The French diplomat in front of Alexander cleared his throat, drawing his attention to the fact that he'd been staring off into the distance and out the window at the stunning Parisian views for far longer than was probably appropriate or could be chalked up to deep and thoughtful musings.
The elderly statesman pointed to the table where Alexander's phone was now buzzing its way across the table and was on the verge of falling to the floor. Alexander muttered a half-hearted apology and grabbed it before it tumbled over the edge.
Ahh, his “darling” fiancé Whitney's name on the caller ID; there was no suppressing an Olympic-level eye roll as he pressed the “ignore” button and stuffed the phone back into his suit-jacket pocket.
“My apologies, sir. Please continue.” Alexander gave the diplomat the charming smile that had helped land him on the cover of People magazine’s “Most Beautiful” issue.
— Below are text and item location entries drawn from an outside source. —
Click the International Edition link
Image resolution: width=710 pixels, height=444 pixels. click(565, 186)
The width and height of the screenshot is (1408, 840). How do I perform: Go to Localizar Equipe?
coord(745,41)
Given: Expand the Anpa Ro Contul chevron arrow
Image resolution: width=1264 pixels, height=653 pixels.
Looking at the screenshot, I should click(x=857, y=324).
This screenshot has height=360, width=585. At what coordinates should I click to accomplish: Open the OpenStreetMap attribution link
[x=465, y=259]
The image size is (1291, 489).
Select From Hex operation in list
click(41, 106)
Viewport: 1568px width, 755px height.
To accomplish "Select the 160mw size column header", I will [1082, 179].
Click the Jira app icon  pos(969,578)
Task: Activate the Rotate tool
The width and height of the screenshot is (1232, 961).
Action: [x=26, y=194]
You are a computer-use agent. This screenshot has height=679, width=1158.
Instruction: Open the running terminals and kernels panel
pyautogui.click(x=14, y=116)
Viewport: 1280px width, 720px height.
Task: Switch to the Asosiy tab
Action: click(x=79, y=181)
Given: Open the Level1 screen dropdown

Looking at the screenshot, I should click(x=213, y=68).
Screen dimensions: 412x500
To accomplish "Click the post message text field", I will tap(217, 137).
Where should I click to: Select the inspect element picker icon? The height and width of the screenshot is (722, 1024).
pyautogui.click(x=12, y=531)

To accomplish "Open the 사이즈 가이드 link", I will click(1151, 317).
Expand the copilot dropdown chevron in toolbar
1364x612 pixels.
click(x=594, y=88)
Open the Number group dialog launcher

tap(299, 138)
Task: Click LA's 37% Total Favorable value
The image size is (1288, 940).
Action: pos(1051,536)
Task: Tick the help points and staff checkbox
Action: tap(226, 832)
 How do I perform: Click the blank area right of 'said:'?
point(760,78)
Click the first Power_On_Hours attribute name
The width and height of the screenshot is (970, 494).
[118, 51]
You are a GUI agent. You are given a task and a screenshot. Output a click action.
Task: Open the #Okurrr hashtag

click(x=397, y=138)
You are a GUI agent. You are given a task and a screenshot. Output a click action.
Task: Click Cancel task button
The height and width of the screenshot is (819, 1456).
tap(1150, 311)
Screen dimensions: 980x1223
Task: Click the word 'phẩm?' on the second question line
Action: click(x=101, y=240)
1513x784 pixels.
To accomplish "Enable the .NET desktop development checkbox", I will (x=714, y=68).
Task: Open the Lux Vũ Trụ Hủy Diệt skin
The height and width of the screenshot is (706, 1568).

It was a smile that naturally won people over and helped him get his way.
As the man continued his soliloquy, Alexander felt his mind drifting once more, this time to the caller ID on his persistently ringing phone. Whitney Bishop-St. Claire. He couldn't even stand her name. They had been betrothed at birth by their parents in a handshake agreement that included increasing trade between the two tiny European nations of Dalvana and Estia.
When they had been kids, Whitney had bossed him around, demanding he give her all of his favorite toys. She had been spoiled and deceitful as a child, and as an adult her behavior had not improved. Starting at age ten, Alexander had begun begging his parents to break the engagement, but forested Estia supplied their coastal country of Dalvana with all of its lumber, and angering Whitney’s parents and causing a trade disruption between the countries was a non-starter. Calling off the engagement simply wasn't an option, or so he had been told over, and over, again.
In all these years, Whitney had never stopped being bossy, but what she had become was a drunk.
She believed it was her royal duty to be a cliché modern princess: drinking, smoking, attending all the most important gallery openings and fashion shows, while being seen tumbling out of limousines and stumbling up red carpets. While Alexander spent his days commanding an entire naval fleet, Whitney threw plates of food at unsuspecting waiters and slept until three in the afternoon.
Marrying her was the furthest thing from his mind, yet even as he sat here in this meeting with the French diplomat, their countries—Estia and Dalvana—were preparing for their royal nuptials. “Your wedding,” his mother liked to remind him, “Will bring over 3 billion dollars in tourist and advertising revenue this year alone!” The cameras of the world would be trained on their little monarchy, and it would be their chance to sell the kingdom as the next hot vacation spot for jet-setters and starlets.
Every meeting regarding the wedding seemed to lead to one unmistakable conclusion: there was no getting out of it. Alexander could feel his stomach rolling at the mere thought of being tied for life to Whitney, and it was making him nauseous, so it was time to go back to pretending to listen to the man drone on about an exchange of priceless art. He hoped the diplomat wouldn’t notice how green he looked around the gills.